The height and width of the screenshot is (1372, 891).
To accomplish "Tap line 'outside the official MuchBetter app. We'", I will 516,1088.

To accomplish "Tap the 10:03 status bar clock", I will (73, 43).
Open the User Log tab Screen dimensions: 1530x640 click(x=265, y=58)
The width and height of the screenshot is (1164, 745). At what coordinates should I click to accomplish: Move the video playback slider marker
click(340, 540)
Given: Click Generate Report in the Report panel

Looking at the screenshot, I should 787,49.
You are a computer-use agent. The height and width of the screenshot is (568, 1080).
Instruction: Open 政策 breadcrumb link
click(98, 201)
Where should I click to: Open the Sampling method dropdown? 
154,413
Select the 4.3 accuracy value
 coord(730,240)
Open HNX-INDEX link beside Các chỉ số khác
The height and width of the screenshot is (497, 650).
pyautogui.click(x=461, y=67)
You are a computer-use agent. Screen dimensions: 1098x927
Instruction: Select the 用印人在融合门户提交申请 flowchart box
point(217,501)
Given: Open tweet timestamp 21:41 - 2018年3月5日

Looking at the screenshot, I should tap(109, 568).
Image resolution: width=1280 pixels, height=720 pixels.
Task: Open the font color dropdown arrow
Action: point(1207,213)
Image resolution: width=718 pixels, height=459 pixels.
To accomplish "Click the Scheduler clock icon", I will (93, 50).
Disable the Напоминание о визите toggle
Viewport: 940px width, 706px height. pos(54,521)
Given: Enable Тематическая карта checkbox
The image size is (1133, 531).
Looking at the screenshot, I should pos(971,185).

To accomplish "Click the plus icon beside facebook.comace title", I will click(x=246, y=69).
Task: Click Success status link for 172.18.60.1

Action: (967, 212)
══════════
### Task prompt
Your answer should consist only of the lines above between the line holding "You are a computer-use agent. The" and the line holding "Open HNX-INDEX link beside Các chỉ số khác", inclusive, each transcribed exactly.

### Task output
You are a computer-use agent. The height and width of the screenshot is (568, 1080).
Instruction: Open 政策 breadcrumb link
click(98, 201)
Where should I click to: Open the Sampling method dropdown? 
154,413
Select the 4.3 accuracy value
 coord(730,240)
Open HNX-INDEX link beside Các chỉ số khác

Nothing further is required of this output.